Een van zijn laatste lievelingsprojecten is Spoon, food & wine, een Parijs restaurant met een helder interieur en ‘vrijheid’ als sleutelwoord. In Spoon vindt men internationale invloeden terug op de spijs- en de wijnkaart. De keuken draait rond korte kooktijden, vermenging van groenten en granen, sausen om met de lepel te eten en het rijke parfum van kruiden en specerijen. In Spoon kunnen haastige bezoekers aan de bar een bento box bestellen, terwijl mensen-met-tijd aan tafel zelf hun maaltijd samenstellen. Niets is verplicht en alles mag: de gerechten kan men via de kaart opbouwen en eten in de volgorde die men wenst. Enkele maanden geleden opende op Mauritius Spoon des Iles en Londen volgt.

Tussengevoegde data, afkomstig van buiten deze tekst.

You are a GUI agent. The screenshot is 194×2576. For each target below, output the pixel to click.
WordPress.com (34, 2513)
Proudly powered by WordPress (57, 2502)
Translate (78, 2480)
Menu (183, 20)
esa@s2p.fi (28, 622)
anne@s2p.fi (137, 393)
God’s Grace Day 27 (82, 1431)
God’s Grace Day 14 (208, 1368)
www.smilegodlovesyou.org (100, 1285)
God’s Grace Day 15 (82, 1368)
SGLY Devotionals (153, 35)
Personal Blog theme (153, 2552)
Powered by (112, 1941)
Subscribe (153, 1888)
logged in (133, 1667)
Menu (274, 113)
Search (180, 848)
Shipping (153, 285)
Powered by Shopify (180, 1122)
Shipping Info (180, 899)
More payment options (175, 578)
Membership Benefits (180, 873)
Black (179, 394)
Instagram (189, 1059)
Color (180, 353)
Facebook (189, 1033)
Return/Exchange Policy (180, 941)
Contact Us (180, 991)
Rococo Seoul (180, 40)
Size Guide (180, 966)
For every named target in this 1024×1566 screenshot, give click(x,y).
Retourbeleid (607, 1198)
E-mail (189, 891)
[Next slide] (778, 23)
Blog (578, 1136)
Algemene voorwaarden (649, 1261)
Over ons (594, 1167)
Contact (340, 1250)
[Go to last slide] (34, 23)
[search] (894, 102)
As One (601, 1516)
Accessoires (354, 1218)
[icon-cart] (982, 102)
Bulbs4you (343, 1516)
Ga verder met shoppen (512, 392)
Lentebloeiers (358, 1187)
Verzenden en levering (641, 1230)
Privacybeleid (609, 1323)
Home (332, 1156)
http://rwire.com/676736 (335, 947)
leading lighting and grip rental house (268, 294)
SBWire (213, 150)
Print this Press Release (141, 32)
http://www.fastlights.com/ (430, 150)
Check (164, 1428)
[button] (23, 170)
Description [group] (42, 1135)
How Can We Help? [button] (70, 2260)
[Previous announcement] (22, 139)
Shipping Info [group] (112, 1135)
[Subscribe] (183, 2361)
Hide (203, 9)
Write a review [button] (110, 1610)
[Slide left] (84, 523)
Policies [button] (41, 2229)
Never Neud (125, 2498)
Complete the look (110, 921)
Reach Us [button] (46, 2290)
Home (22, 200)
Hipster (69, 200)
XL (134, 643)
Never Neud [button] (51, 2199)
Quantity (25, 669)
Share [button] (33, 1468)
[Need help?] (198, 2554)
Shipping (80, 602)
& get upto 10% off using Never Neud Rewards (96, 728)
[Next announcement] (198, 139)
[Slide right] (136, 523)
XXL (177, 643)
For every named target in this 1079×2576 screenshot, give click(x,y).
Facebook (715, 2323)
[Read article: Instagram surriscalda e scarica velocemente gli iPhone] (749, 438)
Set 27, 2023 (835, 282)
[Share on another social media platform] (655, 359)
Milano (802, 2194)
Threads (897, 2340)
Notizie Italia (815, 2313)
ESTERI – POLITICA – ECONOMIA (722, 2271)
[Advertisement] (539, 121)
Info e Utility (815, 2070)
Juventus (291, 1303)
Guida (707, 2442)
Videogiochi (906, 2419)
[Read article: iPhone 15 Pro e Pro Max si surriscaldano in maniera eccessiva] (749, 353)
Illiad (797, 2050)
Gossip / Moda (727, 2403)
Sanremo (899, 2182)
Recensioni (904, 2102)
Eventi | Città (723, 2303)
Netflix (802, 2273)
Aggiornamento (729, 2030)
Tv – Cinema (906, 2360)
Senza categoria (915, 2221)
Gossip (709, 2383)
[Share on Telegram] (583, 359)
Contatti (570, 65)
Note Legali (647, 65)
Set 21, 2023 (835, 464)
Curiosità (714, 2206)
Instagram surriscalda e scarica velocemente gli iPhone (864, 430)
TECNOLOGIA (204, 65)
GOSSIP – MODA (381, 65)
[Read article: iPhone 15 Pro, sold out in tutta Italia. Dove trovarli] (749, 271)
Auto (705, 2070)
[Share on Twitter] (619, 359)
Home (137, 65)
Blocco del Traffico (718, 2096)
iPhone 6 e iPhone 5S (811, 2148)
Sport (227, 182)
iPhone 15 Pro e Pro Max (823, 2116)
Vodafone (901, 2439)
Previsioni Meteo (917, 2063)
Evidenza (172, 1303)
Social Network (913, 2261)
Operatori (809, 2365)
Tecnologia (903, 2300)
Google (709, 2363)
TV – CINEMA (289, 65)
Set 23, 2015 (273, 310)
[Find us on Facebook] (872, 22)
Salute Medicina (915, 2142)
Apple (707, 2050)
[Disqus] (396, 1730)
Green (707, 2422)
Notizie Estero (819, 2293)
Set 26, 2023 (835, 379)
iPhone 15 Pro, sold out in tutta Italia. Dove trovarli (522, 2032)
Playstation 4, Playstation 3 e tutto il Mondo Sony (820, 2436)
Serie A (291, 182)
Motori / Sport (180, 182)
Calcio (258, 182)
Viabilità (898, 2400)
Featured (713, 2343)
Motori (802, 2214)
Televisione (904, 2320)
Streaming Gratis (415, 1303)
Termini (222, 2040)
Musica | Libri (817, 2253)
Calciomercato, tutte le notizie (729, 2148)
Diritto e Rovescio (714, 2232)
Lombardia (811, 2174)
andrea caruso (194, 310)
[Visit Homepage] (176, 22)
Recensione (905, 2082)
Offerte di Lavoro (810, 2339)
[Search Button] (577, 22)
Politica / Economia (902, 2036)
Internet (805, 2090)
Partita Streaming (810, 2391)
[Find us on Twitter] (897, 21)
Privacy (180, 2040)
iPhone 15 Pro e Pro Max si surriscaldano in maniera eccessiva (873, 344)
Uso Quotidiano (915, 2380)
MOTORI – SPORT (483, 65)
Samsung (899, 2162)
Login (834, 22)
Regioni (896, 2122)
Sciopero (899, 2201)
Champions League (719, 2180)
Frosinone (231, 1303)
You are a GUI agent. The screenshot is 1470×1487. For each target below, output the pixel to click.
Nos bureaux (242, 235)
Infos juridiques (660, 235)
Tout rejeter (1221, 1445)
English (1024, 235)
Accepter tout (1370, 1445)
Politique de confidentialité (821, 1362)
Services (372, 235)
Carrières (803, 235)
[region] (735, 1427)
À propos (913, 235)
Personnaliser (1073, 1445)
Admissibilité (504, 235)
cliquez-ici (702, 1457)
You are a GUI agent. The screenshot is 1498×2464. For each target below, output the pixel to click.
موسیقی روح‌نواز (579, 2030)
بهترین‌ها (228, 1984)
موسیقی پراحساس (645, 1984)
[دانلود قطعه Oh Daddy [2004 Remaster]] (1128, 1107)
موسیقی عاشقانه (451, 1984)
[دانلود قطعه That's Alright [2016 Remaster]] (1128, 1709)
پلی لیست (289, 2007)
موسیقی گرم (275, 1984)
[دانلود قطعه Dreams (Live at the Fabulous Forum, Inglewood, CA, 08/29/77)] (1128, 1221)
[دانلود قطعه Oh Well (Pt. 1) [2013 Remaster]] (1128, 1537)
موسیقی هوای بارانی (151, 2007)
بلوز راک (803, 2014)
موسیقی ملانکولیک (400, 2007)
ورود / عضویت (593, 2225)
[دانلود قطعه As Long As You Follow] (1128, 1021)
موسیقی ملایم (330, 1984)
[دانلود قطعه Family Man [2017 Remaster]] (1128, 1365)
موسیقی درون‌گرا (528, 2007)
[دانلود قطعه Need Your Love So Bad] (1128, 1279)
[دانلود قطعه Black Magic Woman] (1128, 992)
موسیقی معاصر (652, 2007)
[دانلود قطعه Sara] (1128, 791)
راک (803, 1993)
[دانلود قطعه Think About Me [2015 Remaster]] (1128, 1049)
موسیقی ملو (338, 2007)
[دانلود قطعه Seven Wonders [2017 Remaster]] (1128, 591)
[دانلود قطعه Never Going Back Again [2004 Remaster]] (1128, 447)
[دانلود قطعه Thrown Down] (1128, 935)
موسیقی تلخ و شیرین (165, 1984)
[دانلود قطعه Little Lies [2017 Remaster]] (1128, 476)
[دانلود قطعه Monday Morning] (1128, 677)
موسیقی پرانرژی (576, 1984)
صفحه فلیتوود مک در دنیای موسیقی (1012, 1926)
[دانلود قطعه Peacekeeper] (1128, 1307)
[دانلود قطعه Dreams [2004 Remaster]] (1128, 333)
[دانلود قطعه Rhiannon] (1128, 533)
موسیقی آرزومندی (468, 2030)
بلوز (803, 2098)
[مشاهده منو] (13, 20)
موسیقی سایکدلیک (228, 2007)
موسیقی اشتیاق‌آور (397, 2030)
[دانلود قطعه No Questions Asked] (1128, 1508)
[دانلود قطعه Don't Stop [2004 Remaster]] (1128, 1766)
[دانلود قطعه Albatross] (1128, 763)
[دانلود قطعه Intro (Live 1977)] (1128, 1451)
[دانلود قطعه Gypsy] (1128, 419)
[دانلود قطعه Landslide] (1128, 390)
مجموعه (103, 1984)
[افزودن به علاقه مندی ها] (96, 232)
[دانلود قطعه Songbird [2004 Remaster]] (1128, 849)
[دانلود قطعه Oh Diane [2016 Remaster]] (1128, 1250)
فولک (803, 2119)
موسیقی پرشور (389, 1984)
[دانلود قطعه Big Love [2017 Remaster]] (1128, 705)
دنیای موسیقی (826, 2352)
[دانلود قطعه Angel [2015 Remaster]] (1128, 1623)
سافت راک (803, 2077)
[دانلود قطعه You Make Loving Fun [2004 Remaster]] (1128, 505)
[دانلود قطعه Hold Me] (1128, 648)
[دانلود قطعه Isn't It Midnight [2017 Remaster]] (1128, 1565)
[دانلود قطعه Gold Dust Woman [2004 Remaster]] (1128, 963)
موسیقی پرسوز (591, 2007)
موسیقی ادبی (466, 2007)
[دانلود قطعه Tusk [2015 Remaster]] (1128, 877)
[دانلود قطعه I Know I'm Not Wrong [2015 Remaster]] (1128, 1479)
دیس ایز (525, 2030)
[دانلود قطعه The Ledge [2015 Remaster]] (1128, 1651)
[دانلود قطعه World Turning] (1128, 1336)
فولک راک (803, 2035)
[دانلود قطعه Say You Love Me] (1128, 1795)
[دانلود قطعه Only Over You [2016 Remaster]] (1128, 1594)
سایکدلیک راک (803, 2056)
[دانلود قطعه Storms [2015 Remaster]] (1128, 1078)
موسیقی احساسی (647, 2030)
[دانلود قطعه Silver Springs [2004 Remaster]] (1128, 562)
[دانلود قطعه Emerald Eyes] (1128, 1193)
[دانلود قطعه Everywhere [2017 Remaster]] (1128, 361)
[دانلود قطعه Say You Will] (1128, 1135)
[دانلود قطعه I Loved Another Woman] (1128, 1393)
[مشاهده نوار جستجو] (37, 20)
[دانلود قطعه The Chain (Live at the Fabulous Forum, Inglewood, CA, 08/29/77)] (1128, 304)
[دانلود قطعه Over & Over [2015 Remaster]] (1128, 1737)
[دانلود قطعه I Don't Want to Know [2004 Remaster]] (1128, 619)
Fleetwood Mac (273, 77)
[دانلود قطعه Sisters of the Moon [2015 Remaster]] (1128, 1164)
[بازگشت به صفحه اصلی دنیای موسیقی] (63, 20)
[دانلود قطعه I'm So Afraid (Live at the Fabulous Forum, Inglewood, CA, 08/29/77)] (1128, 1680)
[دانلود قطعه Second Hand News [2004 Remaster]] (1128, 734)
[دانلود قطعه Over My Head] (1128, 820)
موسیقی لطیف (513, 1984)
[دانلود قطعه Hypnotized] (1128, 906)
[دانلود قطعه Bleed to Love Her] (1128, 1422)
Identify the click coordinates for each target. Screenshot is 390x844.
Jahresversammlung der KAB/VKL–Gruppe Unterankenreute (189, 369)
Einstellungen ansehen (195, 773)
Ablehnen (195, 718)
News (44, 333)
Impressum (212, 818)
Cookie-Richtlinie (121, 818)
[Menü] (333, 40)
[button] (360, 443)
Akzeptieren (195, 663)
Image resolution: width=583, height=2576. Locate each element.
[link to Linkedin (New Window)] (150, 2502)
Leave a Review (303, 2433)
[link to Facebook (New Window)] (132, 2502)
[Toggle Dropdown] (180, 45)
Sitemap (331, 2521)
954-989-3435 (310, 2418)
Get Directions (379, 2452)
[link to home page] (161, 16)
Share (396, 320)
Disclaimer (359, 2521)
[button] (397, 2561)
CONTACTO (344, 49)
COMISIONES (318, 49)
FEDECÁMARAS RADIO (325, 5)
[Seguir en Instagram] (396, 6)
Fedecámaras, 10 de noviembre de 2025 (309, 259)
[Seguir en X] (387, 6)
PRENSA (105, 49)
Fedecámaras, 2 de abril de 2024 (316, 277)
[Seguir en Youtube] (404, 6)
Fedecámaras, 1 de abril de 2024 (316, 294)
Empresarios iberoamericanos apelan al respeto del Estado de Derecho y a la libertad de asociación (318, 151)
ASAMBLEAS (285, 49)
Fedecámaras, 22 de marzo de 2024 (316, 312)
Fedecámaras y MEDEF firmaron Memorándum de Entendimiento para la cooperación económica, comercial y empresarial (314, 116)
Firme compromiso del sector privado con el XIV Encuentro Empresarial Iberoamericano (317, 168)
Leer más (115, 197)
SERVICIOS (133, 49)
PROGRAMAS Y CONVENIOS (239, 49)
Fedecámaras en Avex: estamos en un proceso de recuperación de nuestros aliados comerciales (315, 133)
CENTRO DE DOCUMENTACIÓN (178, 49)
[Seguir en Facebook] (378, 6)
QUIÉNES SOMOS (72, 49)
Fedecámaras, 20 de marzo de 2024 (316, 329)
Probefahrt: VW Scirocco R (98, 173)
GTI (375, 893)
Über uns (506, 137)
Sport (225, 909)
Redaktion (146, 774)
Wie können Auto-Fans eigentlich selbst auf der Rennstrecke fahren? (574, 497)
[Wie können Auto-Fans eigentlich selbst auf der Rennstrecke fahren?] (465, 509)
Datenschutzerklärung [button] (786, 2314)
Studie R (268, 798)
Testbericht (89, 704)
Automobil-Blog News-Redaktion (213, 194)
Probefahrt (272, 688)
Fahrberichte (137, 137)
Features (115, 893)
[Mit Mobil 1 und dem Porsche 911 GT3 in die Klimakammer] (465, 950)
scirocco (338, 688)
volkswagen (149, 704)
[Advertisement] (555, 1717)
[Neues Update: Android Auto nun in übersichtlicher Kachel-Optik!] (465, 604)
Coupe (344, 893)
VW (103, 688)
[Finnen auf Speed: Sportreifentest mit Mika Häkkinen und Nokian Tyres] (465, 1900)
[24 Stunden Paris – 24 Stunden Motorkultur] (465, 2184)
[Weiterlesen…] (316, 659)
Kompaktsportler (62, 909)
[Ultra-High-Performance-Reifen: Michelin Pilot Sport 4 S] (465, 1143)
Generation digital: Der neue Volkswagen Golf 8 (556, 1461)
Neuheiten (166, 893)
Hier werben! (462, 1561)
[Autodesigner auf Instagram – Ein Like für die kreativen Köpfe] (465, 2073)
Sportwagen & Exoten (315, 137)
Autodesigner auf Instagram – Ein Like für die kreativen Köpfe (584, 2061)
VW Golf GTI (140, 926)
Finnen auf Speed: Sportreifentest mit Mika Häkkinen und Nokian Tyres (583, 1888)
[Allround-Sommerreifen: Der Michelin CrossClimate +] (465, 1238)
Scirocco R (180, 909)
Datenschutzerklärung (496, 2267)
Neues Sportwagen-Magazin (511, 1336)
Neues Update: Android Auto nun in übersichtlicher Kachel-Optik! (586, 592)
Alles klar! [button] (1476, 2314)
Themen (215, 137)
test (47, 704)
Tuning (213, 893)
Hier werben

Omdat Alain Ducasse de leiding heeft over bijna 400 medewerkers, staat de megarestaurateur zelf niet meer aan het fornuis. De kok werd organisator, animator en ondernemingshoofd. In het opleidingscentrum ADF ( Alain Ducasse Formation) in Argenteuil selecteert en instrueert hij personeel. Hier kunnen ook buitenstaanders, die werkzaam zijn in restauratie of hotellerie, tegen betaling cursussen volgen. Wil men thuis in privé-sfeer Alain Ducasse in ere houden, dan is er de uitgebreide eigen lijn, Objet: saveurs, opgebouwd uit objecten rond het universum van keuken en tafel.

Wij gingen bij de grootste kok aller tijden op audiëntie, spraken af in zijn driesterrenrestaurant aan de avenue Raymond Poincaré en kregen een half uur tijd in zijn bureau. Na het gesprek spurtte Alain Ducasse naar de luchthaven en werden journalist en fotograaf, in een hoek van de keuken, onthaald op de duurste maaltijd van Parijs.

Kan iemand die vertrouwd is met uw keukenstijl de karakteristieken herkennen in ieder van de door u gecreëerde restaurants?

Alain Ducasse: Er heerst een geest van professionalisme en goede smaak die een band vormt tussen de verschillende eethuizen, en die makkelijk te herkennen is. Binnen deze eenheid behoudt ieder restaurant zijn eigen kenmerken: La Bastide de Moustiers is rustiek Provençaals, Le Louis XV is mediterraans geraffineerd en Alain Ducasse in Parijs is klassiek hedendaags.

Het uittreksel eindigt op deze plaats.